Why is Ternium SA so special? What does the company offer the others don’t?

Well for a start, Ternium S.A. (NYSE:TX) unlike some of its peers, has an extremely strong balance sheet. Indeed, total debt is covered by current assets 1.8 times and net debt fell 15% in the first quarter of this year. Having said that, unfortunately the company is sitting on a $2 billion of inventory, leading to a current ratio of 1.5 and a quick ratio of less than one, although the company has been working to bring down inventory levels, which have fallen 10% since last year. Shareholder equity stands at $6.6 billion indicating a net asset value per share of $33 – 50% upside from the company’s current stock price.

Elsewhere, after discounting a one-off charge in Q4 2012 and removing the effects of debt repayments, ($300 million in debt was repaid during the last three reporting periods) over the last three quarters, Ternium S.A. (NYSE:TX) has registered an average net cash inflow of $150 million per quarter, or 7.5% of revenue. This strong cash flow is the reason behind the company’s solid balance sheet. Additionally, the strong cash flow highlights the strength of the company’s operations—while the steel industry as a whole has been going through its worst year since 2009, Ternium still remains cash generative.

Ternium S.A. (NYSE:TX) shows value by other metrics as well. The company trades at a TTM EV/Revenue figure of 0.86x, below its five year average of 0.9x – bearing in mind this figure includes results from 2008/2009.  Moreover, Ternium, despite its strong balance sheet and cash generative nature, trades at a discount to its peers on both an EV/EBITDA and EV/EBIT basis.
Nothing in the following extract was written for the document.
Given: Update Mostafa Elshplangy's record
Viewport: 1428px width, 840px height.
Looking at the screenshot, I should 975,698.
Peers US Steel, ArcelorMittal (NYSE:MT), ThyssenKrupp AG (FRA:TKA) and Nucor trade at an average EV/EBITDA ratio of 6.5, a 15% premium to Ternium’s EV/EBITDA ratio of 5.7. In addition, these peers trade at an EV/EBIT ratio of 14.2, 80% higher than Ternium’s EV/EBIT ratio of 8.0.

Ternium Outlook May Be A Low-Risk, High-Reward Play

Ternium S.A. (NYSE:TX) expects the South American market for steel to grow around 6% during 2013, with growth stemming from the construction and auto sector. However, the U.S. steel market remains sluggish but Ternium’s vertically, integrated production line, incorporating the mining of iron ore all the way through to the production of steel give the company a cost advantage over its peers, which should allow the company to stay cash flow positive.
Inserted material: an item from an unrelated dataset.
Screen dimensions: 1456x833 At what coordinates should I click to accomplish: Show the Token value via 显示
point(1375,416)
Overall, Ternium S.A. (NYSE:TX) offers an interesting value proposition in a depressed market. The company is well capitalized with highly cash generative, vertically integrated production operations. Moreover, Ternium is cheap compared to its peers and currently trades at a 50% discount to the value of its assets. All in all, a relatively low risk but high reward value play.